US Banning Books: Unauthorized Catcher In The Rye Sequel Permanently Banned
from the burn-'em dept
We were among those who were absolutely horrified when a US district court banned the US publication of a book called Coming Through the Rye by Fredrik Colting (using the pseudonym JD California), which was an attempt (a poor one, by many reviewers’ accounts) to write a sequel to JD Salinger’s iconic Catcher in the Rye. In the US, which is supposed to believe in free speech and be against things like banning books, it’s somewhat scary that a judge would okay the banning of a book. The ruling appeared to disagree with previous rulings, and a bunch of powerful forces concerned about the free speech implications of banning books had lined up to support an appeal.
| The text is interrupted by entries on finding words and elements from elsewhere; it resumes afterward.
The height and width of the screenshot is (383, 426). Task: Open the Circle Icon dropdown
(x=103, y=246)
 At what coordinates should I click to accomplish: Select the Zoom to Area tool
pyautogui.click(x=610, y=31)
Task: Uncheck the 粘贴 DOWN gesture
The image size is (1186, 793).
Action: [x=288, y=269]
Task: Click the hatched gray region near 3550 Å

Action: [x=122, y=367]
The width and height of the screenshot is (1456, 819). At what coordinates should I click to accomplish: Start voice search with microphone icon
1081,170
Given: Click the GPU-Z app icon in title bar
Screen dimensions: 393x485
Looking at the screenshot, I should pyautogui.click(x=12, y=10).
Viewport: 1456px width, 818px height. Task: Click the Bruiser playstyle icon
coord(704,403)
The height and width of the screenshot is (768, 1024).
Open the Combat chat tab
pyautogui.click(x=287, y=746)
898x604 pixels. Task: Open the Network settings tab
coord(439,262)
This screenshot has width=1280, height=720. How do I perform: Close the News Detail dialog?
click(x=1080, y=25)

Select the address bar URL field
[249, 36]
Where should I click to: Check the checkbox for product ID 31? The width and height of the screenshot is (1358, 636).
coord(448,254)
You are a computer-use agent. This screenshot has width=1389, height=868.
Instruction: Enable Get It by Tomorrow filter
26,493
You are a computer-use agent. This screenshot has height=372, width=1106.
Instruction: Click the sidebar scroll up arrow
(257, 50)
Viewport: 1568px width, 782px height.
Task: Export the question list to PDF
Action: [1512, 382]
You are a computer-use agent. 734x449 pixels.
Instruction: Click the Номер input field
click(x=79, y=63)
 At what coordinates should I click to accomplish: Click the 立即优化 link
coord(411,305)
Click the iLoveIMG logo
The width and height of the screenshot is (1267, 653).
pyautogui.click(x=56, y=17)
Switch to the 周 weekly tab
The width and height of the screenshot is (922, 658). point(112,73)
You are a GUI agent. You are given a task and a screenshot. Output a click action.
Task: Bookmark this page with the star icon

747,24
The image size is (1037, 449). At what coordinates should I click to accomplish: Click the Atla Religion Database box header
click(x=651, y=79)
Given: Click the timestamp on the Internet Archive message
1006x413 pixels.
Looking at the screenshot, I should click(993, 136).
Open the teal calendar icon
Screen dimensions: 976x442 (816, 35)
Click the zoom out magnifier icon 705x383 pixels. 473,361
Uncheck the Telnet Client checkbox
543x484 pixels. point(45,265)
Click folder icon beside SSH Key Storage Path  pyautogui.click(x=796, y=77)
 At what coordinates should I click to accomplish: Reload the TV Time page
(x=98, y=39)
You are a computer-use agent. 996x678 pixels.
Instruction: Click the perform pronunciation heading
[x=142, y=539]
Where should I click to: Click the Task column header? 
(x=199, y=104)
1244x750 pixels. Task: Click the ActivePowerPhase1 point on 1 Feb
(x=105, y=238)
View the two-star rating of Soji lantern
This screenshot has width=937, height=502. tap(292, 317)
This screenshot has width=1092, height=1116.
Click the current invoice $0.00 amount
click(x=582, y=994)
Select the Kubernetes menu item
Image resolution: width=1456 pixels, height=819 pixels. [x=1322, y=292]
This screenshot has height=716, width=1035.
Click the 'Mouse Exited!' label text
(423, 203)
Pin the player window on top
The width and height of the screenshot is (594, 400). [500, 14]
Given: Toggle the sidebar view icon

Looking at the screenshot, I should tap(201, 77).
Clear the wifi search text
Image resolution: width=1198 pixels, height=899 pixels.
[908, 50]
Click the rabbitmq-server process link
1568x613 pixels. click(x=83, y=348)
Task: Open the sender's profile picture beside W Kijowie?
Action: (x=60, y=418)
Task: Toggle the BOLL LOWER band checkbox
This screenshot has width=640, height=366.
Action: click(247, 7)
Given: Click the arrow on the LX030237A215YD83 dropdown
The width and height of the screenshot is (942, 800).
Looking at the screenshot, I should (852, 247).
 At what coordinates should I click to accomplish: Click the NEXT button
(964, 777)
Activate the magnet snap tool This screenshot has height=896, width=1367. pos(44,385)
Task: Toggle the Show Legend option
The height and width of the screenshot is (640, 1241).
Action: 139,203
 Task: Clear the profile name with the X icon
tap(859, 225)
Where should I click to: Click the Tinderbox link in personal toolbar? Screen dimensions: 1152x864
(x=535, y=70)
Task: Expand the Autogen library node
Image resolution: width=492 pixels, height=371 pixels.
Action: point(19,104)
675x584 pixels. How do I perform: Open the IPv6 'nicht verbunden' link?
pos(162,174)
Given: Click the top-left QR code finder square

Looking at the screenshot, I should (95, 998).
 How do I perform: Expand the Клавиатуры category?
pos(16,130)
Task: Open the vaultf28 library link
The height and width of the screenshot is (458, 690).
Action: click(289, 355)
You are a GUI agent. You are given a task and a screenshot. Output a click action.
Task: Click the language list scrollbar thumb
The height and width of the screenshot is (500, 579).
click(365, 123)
However, THResq reports that a permanent injunction has been issued, as the author and publisher of the book have settled the case and agreed not to pursue it any further. This is really unfortunate, because now the original book banning ruling stays valid and on the books for others to point to. Yet another example of copyright being misinterpreted, and censorship resulting. Copyright law is quite clear that there’s supposed to be a separation between “idea” and “expression.” Only the expression is protectable. Colting did not copy the expression — he used the idea to create a brand new expression, and even if it sucked, it should not be banned. It’s too bad that this is as far as this case will go.